To Andreas (reply #55) and Dr. Frank

I've compared the data sheets of RhoPoint Econistors and the Neohm UPW series, from the descriptions, they both use essentially the exact same bobbin designs, absolutely nothing proprietary there, materials and encapsulation.  Also, they both specify 0 +/- 5 PPM/°C TCRs, then say 0 +/-3 PPM/°C is typical.  Depending on where you look, the 5 PPM/°C spec may be left out, naughty.  The power ratings are a bit different between the two considering they both are the same, I think the UPW50 is a bit over rated in power for its size and is going to run rather hot above 0.33W.  The derating curves are also different, the RhoPoint curves are more realistic.

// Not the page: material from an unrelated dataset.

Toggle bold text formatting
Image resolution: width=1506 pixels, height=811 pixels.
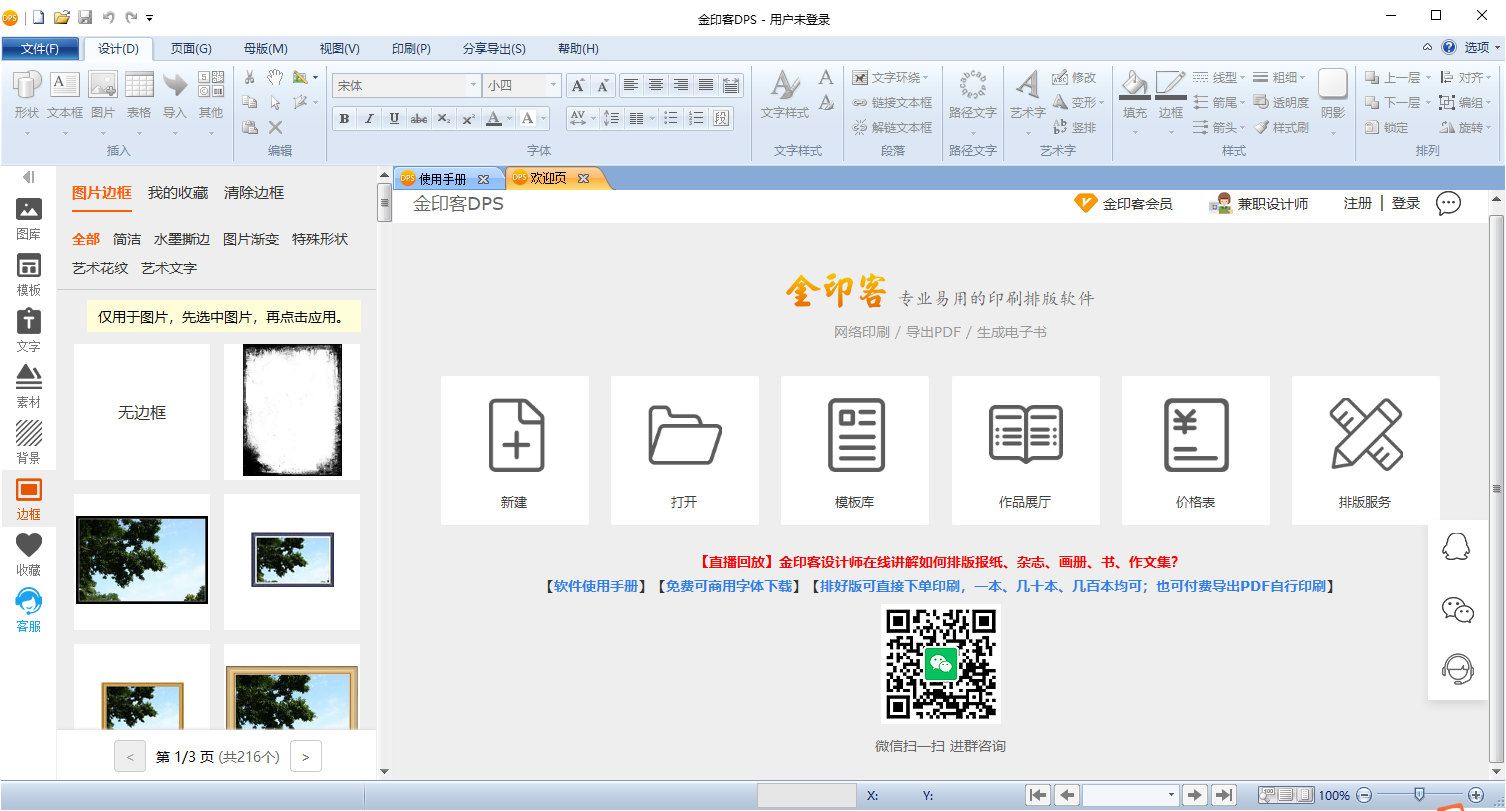343,118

Dr. Frank, you are mostly right about the thermal conductivity, because the epoxy bobbins have very low thermal conductivity, as does the silicone rubber coating and shell, some of heat is 'pulled' out of the resistor by the leads and whatever they are soldered into.  If they are using an unfilled epoxy the thermal conductivity is ~0.00047 cal/sec/cm/°C, for a filled epoxy, ~.00123 cal/sec/cm/°C, quite low indeed.  Depending on just what kind of epoxy these guys are using, the resistor's characteristics will be different, mostly evident in the linearity of the TCR line.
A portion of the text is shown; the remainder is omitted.